Sunday, July 26, 2009

B3ta Poached Eggs

B3ta Poached Eggs, originally uploaded by zombiecoterie.

I'm so late to the party again. I had some eggs in the fridge and had a little sigh, thinking I'd like poached eggs, but that if I wanted them I'd either have to go out and pay for them or I'd have to put up with runny, string soup.

Then, I remembered that I am not alone in the universe and that the internet knows everything (apart from where to find the 4-digit code for the radio in my MĂ©gane) and turned, of course, to B3ta.

And indeed, I'm now full of yummy poached eggs and the eateries of Chiswick lose out on a customer. Alas! I am an agent of the recession at last!

Had a good day yesterday, met up with J's family for lunch and showed them what we've done with the flat, which met with their approval, then Jonathan wanted me to take pictures of him in his newest sexy outfit - you'll have to ask him for them, but I might post the comedy out-takes just to piss him off - and then we went book shopping in Oxfam (more recession-guilt!) and found some brilliant stuff, came home for a disco nap and then headed out for Niall's birthday party.

I'm slightly getting over my hatred of comedy karaoke voices, but I still spent most of the time hiding in the garden from enthusiastic versions of Total Eclipse of the Heart done Pantera stylee (perhaps unintentionally) and even gave in when forced to sing Running Up That Hill. I never knew that those were the words! I lost on competition mode and Jonathan kept reminding me of this. I think that alone means I should post photos of him in a jockstrap and leather chaps falling over while he pretends to stamp on the camera.

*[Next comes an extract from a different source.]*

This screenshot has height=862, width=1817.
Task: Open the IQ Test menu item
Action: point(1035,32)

Saw lots of friends I really wish I saw outside of parties and then went on to Duckie. One act with a quick and witty gag and a fantastic jumper, one which didn't quite have enough chutzpah but seemed solid enough, then some standing around outside listening to music and shouted homophobic abuse from people driving past.

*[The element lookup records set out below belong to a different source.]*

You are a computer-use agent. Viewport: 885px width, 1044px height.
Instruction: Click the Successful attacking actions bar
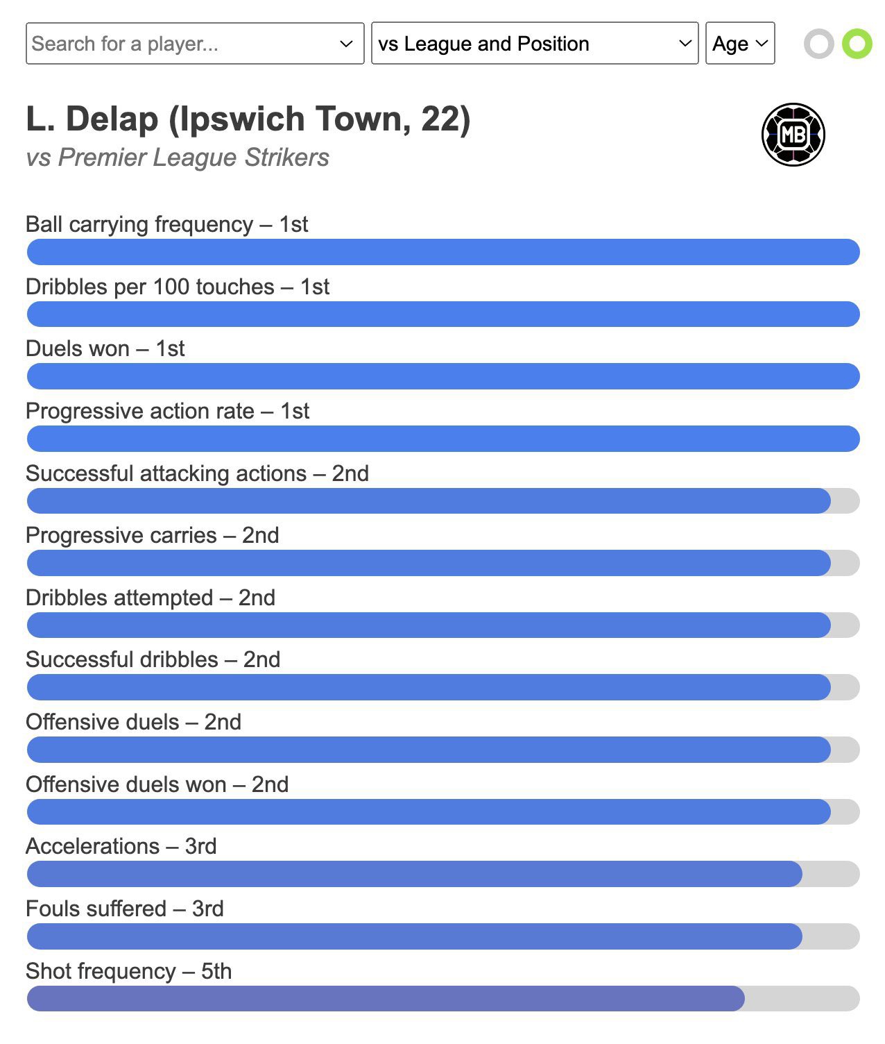click(443, 500)
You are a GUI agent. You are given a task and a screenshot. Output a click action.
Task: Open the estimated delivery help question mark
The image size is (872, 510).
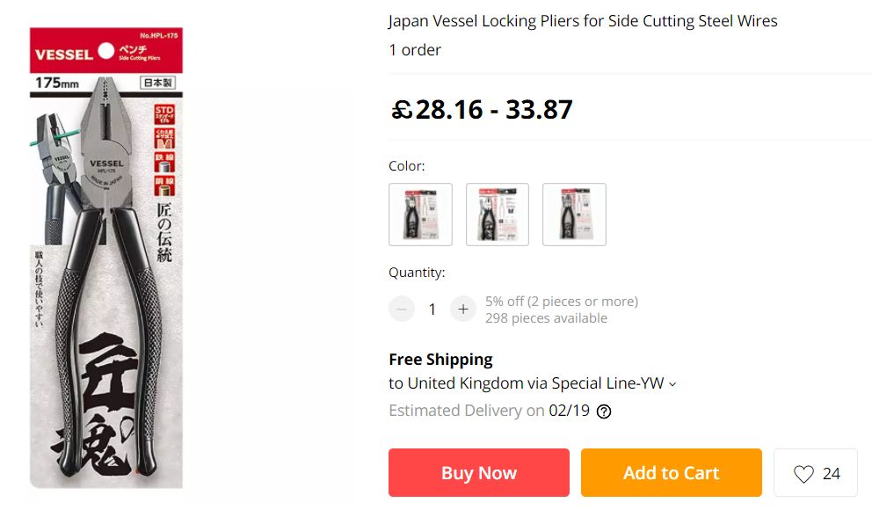click(603, 412)
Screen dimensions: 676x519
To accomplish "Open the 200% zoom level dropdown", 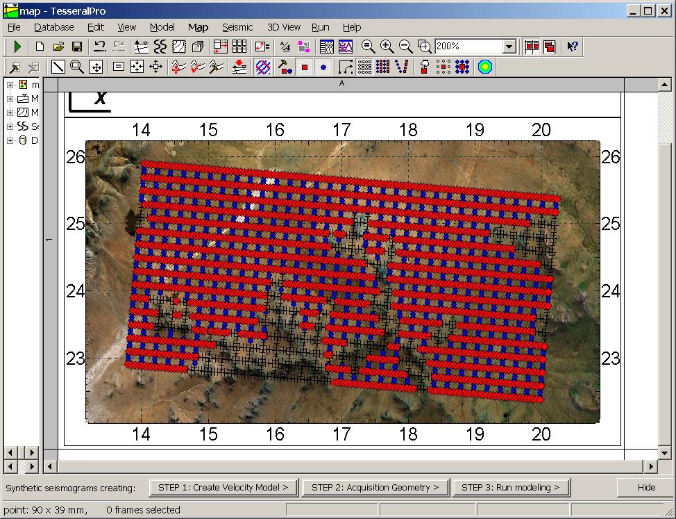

"I remember when they used to throw eggs."

"I used to be allergic to eggs. I got quite scared but secretly wanted to get hit so I'd die and it'd be dramatic."

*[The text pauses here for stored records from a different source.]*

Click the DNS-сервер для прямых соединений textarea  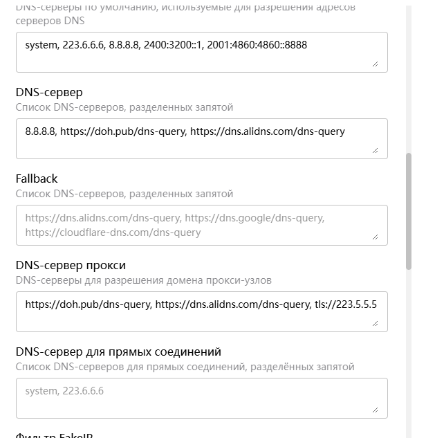click(202, 398)
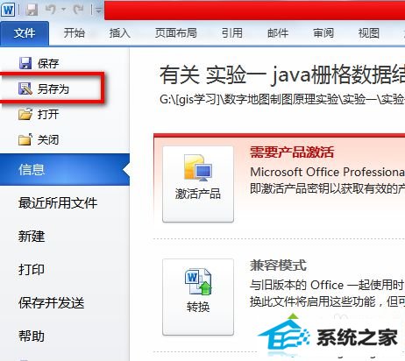The height and width of the screenshot is (361, 405).
Task: Expand the Customize Quick Access Toolbar arrow
Action: 98,11
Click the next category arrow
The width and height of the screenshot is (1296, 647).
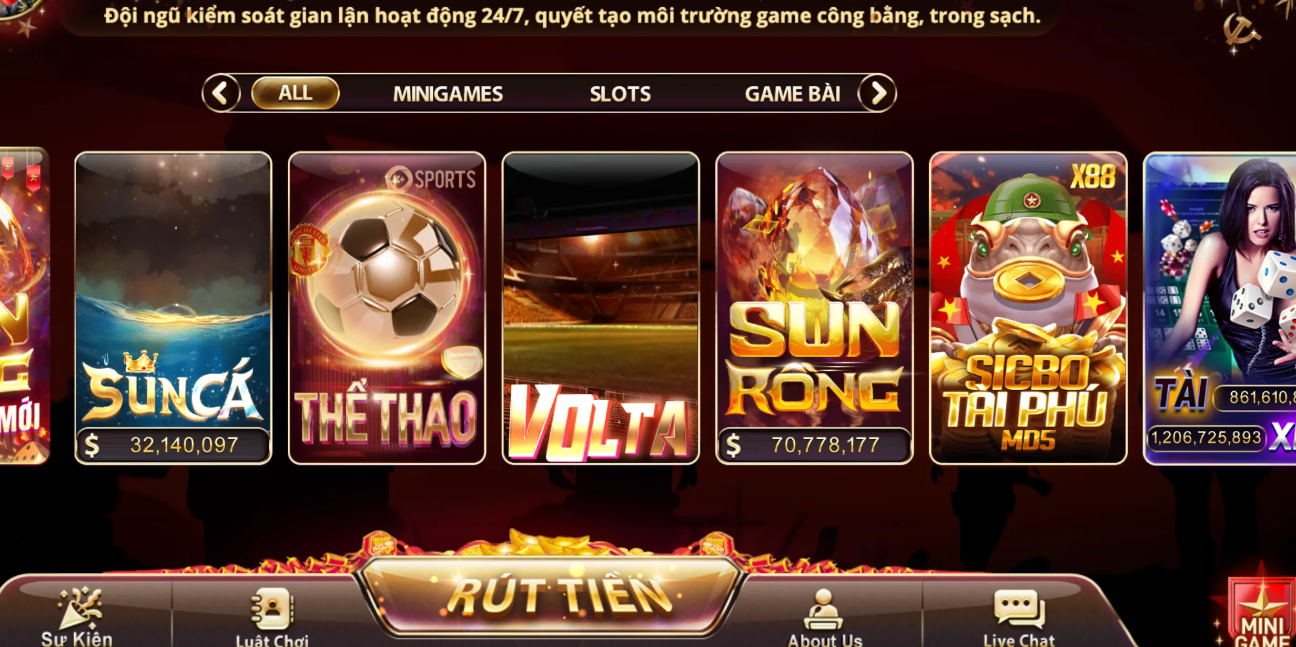[877, 93]

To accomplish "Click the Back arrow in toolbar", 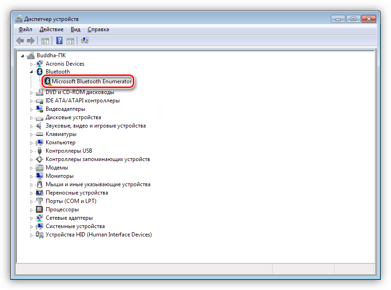I will pyautogui.click(x=20, y=40).
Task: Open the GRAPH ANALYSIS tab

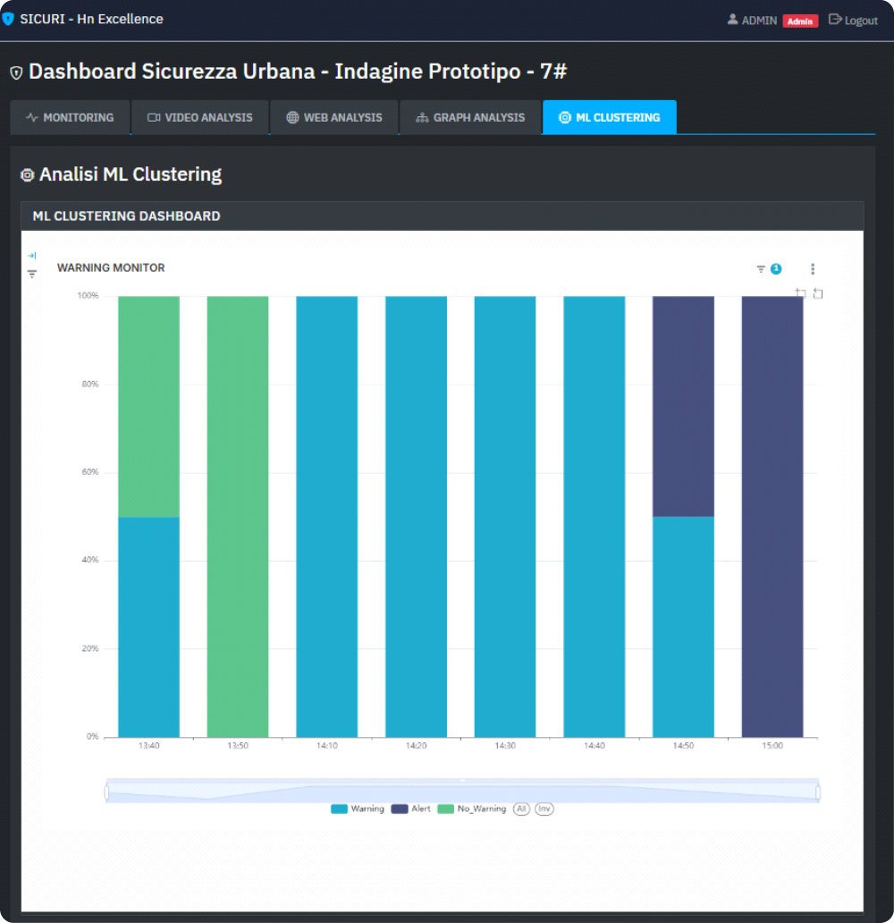Action: (x=470, y=117)
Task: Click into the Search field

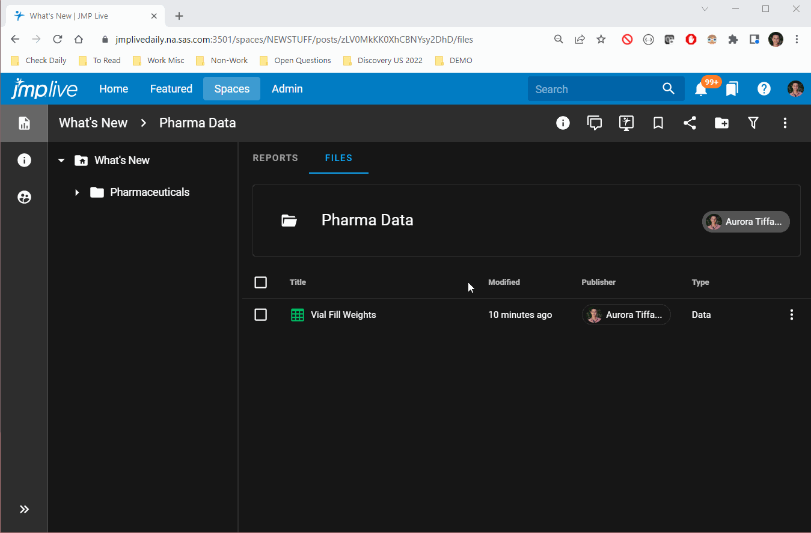Action: coord(595,90)
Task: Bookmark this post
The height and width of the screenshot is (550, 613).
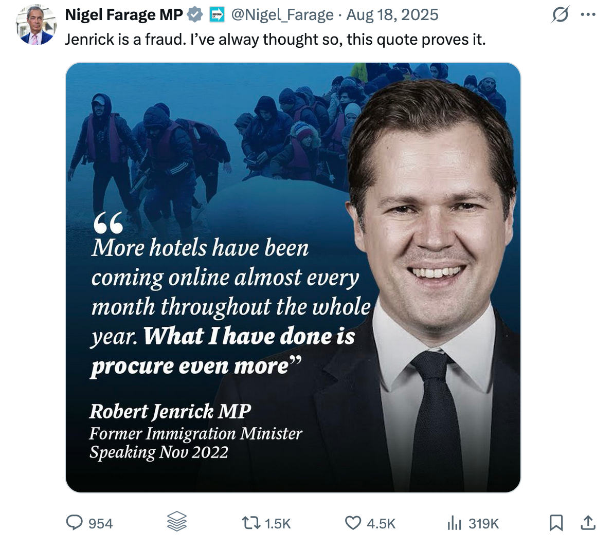Action: 556,523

"I can see the headline now - Man Killed By Homophobic Egg. I can't understand why someone would drive all the way over here with a box of eggs when they could be sat at home watching television or enjoying their improved chances with all the spare ladies we leave in our wake."

"Perhaps it's a sex thing."

"Internalised homophobia?"

"No, a fetish. I bet he'd turn up at the Hoist half an hour later trying to wank up a soufflé."

I love how rubbish we are at actually dealing with homophobia and instead of even acknowledging that someone was just shouting at us and wishing we were dead and instead turned to recipes and sex clubs.

Speaking of which, Jonathan went on to show off his new outfit at one of those fashion clubs where every garment has to cost over £100 a piece or they won't let you in. Somehow he managed to get Griff in, too, wearing my hand-me-downs, so I lingered for a bit, got slightly affronted by someone's nonchalance about working for an oil prospecting company, "It's okay, if they asked me to help survey for Oil Sands, I'd walk away," as if otherwise it's okay. Still, I suppose it was good he was able to say Peak Oil point's certainly passed if we mean in terms of ease of acquisition, probably passed if we mean the point of maximum extraction and definitely not if we're talking about bioavailability in general, especially if we explore algae producing methods.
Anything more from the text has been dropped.